- Problem set -
[A] In the chef interview below, how many miles does Jenson cycle to and from the restaurant?
[B] Reproduce the chef interview's wording from "Tell us a little" to "along the way.", word for word.

Behind the scenes with Head Chef - Jenson Santos

With a career spanning nearly twenty years in hotels and restaurants including six years at The Evolv Collection’s German Gymnasium finessing his knowledge of Alpine cuisine, Jenson joined Fischer’s in 2025 from The Metropolitan Mayfair, where he was Head Chef. He tells us what it’s like to run the kitchen in this neighbourhood bistro favourite.
Tell us a little about yourself?
I was born in Mumbai, India, and that’s where my passion for cooking began. I studied at a culinary college for three years, which gave me a strong foundation in both traditional and modern techniques. After graduating, I worked with some renowned chefs at The Leela Mumbai, which really deepened my love for the craft. In 2007, I moved to London to immerse myself in new culinary cultures. That journey has brought me to some amazing kitchens, each one helping me grow, cooking everything from Thai and Indian to Modern European along the way.
When did you know that you wanted to be a chef?
From a very young age. My mum had a catering business, and I began helping her early on. That’s when my interest in becoming a chef really started. I was always curious about the spices she used and the amazing flavours that came together when she cooked for different clients. Watching her create such delicious meals, including lesser known delicacies such as roasted tongue served with rice and potatoes, sparked my passion for cooking.
What is special about running the kitchen at Fischer’s?
I love that the dishes we serve are distinctive and rooted in tradition. Being part of that, and leading a team that brings it to life every day, is both inspiring and rewarding. There’s a real sense of purpose behind every dish: we’re not just cooking food; we’re telling a story through flavours, techniques, and presentation. The ingredients we use, the precision in preparation, and the respect for classical methods all come together to create something special. Current menu favourites of mine include our chicken broth with chopped herb pancake and of course our classic sachertorte.
What have been your career highlights to date?
Starting my first job in London working for the Cinnamon Collection was a thrill. I learned such a wide range of skills and cooking techniques there. You build up a kind of culinary library over time, all of which has fed into where I am today. I’ve long wanted to work for The Wolseley Hospitality Group. Before joining Fishers, I was already familiar with Austrian food culture, having worked with Mittel European cuisine, as well as travelling extensively throughout the Alpine region. So this felt like a natural next step.
“There’s a real sense of purpose behind every dish: we’re not just cooking food; we’re telling a story through flavours, techniques, and presentation”
When you’re not in the kitchen, where can we find you?
You’ll most likely find me out cycling. As a foodie, I definitely need a bit of balance, and cycling is the perfect way to stay active while clearing my mind – so I travel the eight miles to and from the restaurant by bike. It’s become a regular part of my routine and something I really enjoy. Sometimes I explore new routes, other times, I just cruise through the city.
What’s special about being part of a neighbourhood restaurant?
There’s a strong sense of community in the area, with many regulars who visit frequently. I enjoy building relationships with them and understanding their preferences. It’s about creating a welcoming environment where guests feel at home. For me, it’s important to strike a balance between consistency and creativity, delivering the dishes our regulars love, while also introducing new flavours to keep things interesting and fresh.
What does food mean to you?
For me, food is all about connection, it’s how we share stories, culture, and comfort without saying a word. Whether it’s a quiet meal at home or a busy service in the kitchen, food has this amazing ability to bring people together and create lasting memories. At home, I love cooking simple food for my wife and ten-year-old son. I’ll often batch cook at the start of the week, cooking widely from Mexican, Spanish, Indian, Thai and British cultures. My dishes are comforting and full of flavour, giving me the freedom to be creative with ingredients. I also enjoy experimenting. It’s a great way to keep learning and stay inspired outside of work.

- Extracted data -
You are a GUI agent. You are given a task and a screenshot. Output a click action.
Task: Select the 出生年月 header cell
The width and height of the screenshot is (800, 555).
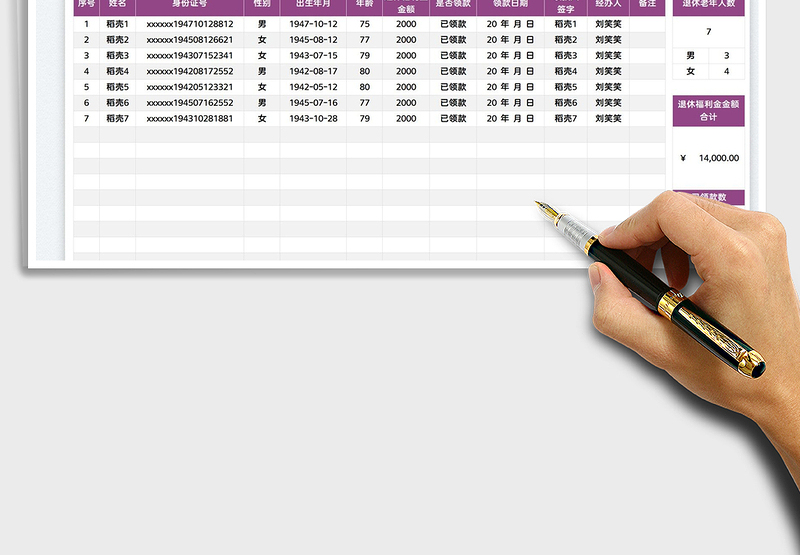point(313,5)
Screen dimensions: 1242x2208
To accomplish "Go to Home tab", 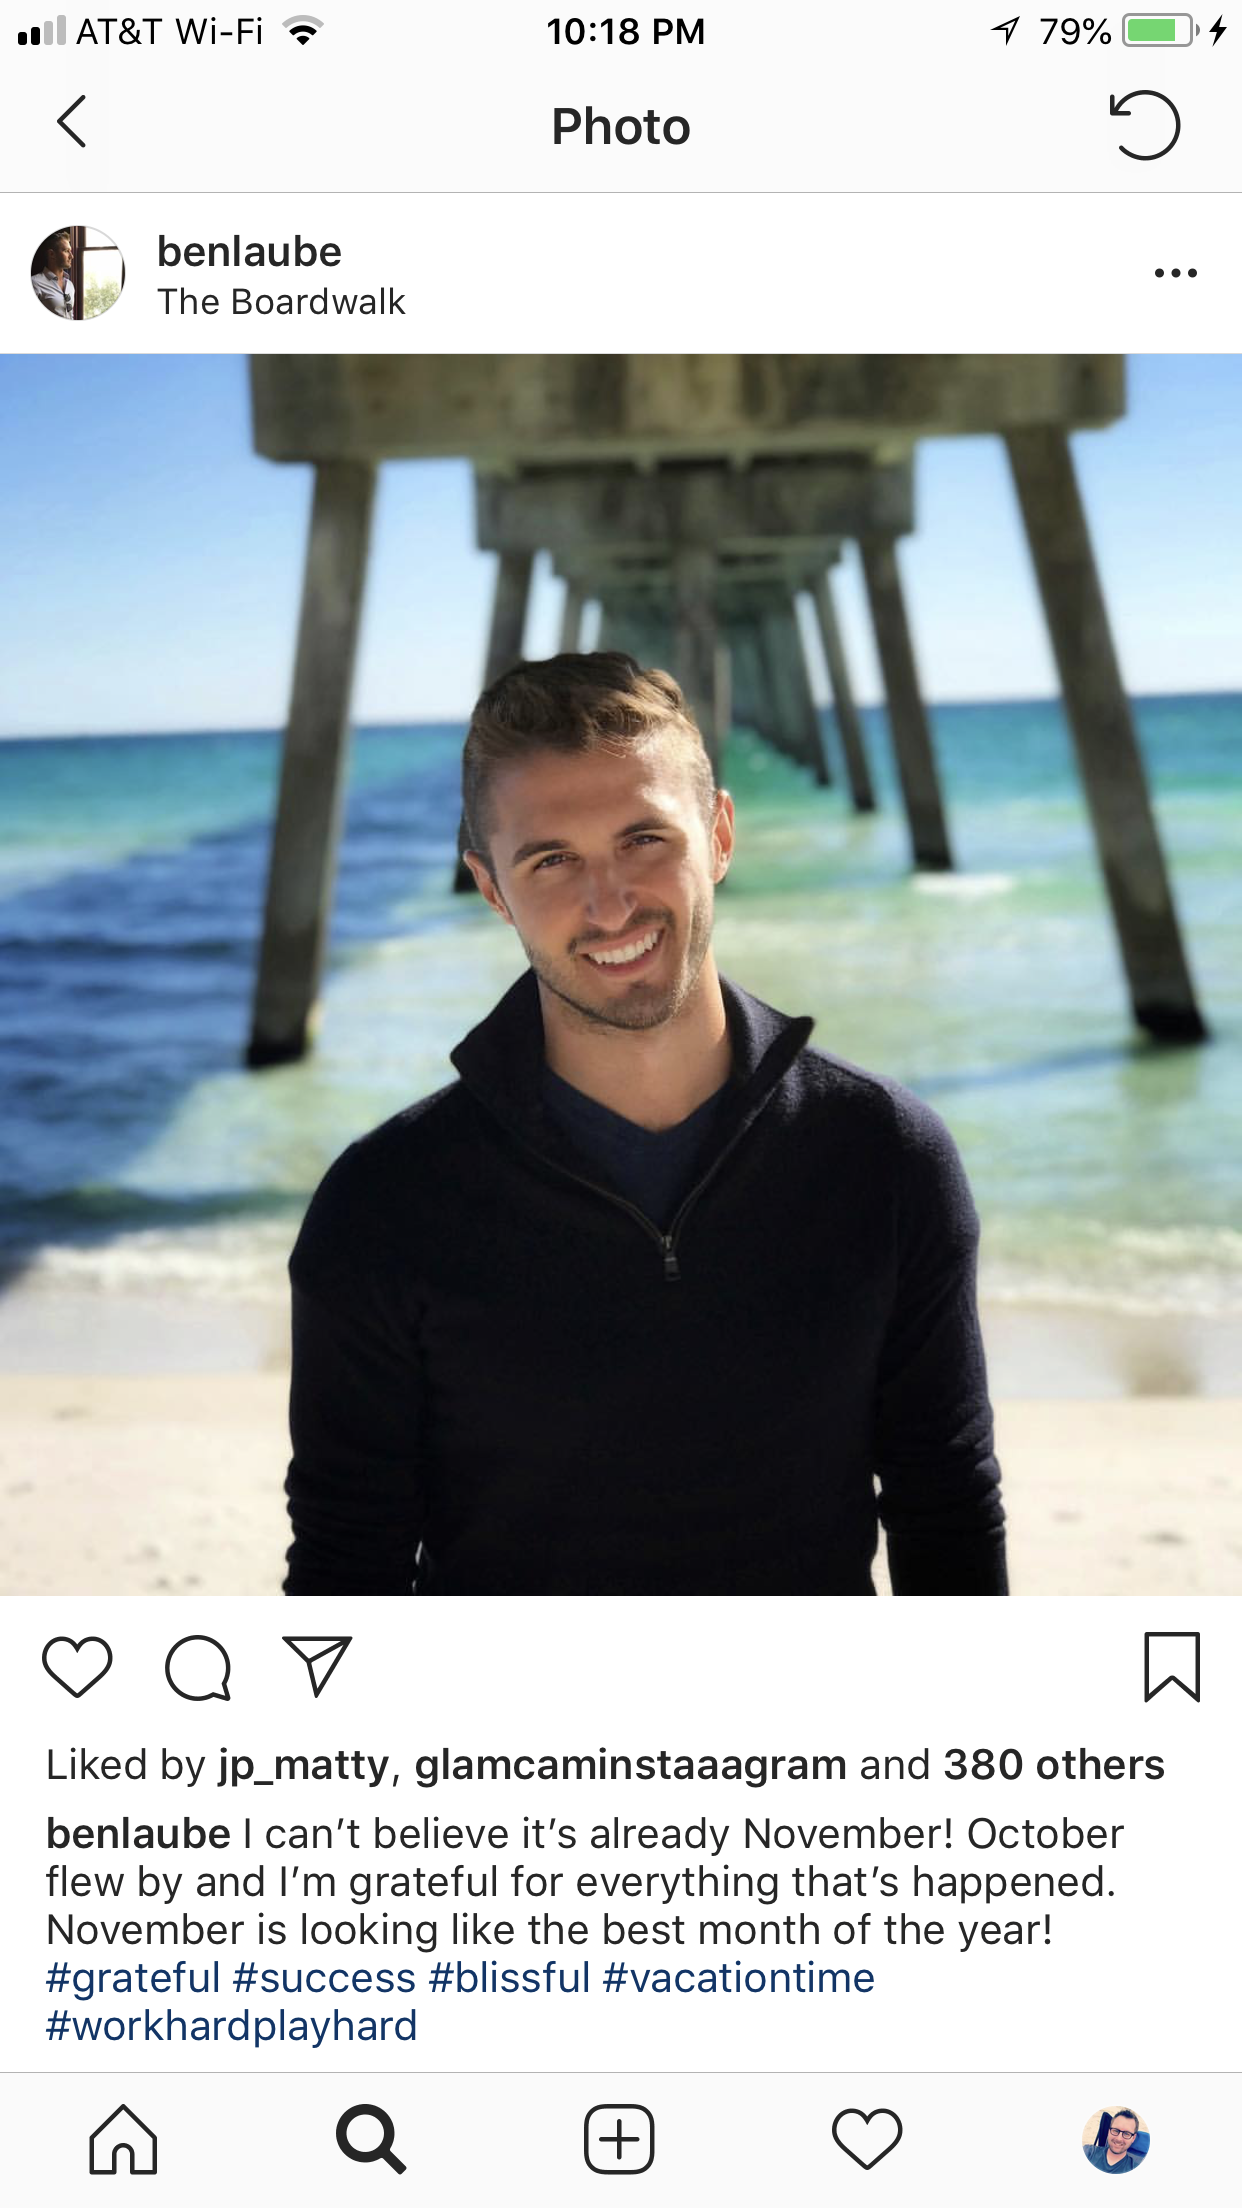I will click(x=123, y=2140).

---

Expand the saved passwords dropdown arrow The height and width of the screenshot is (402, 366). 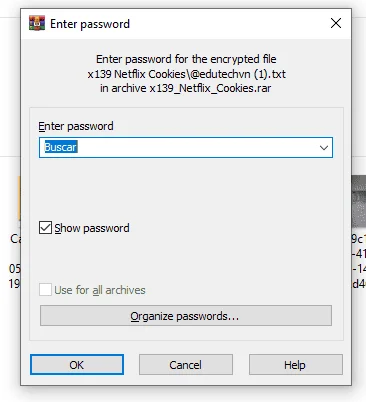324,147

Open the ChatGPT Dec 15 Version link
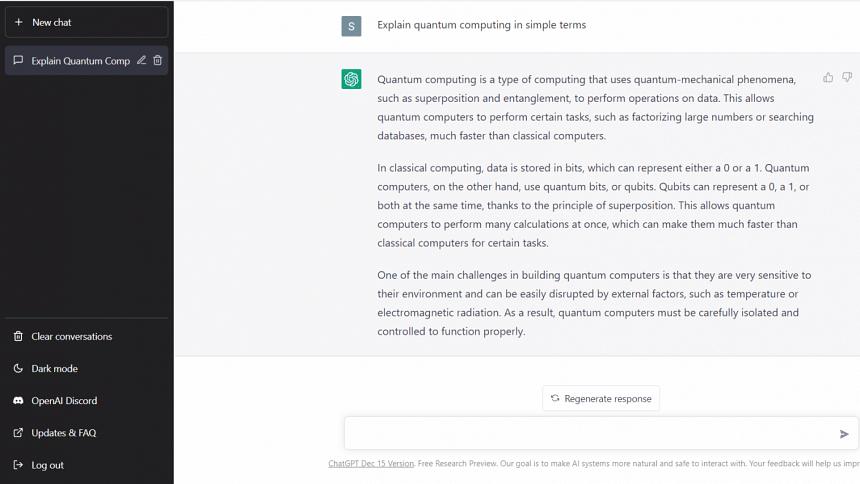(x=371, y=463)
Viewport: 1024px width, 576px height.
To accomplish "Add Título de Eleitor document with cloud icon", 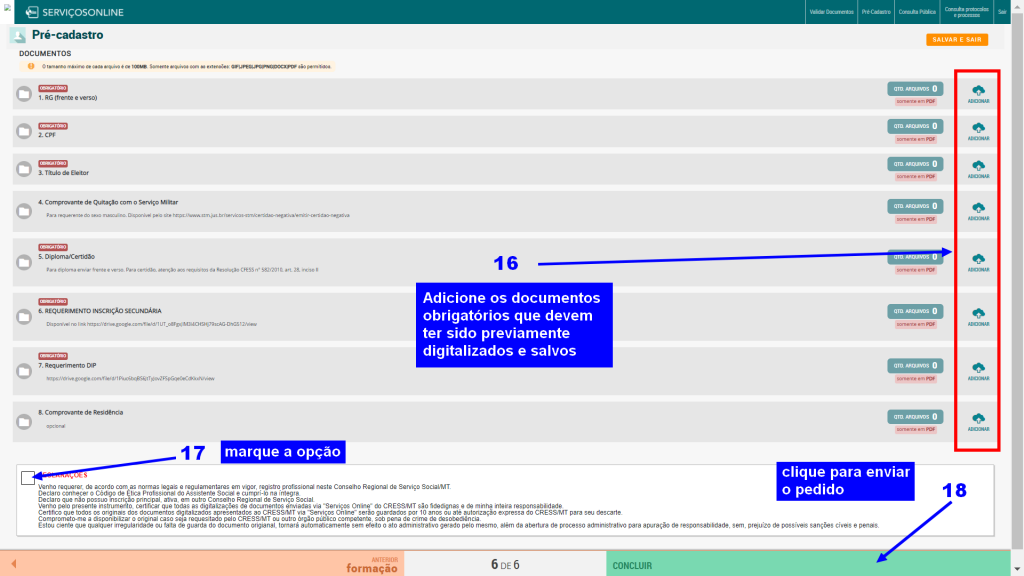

---

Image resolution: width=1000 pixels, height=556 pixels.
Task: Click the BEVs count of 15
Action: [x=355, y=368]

- Replies -
[A] Eight miles

[B]
Tell us a little about yourself?
I was born in Mumbai, India, and that’s where my passion for cooking began. I studied at a culinary college for three years, which gave me a strong foundation in both traditional and modern techniques. After graduating, I worked with some renowned chefs at The Leela Mumbai, which really deepened my love for the craft. In 2007, I moved to London to immerse myself in new culinary cultures. That journey has brought me to some amazing kitchens, each one helping me grow, cooking everything from Thai and Indian to Modern European along the way.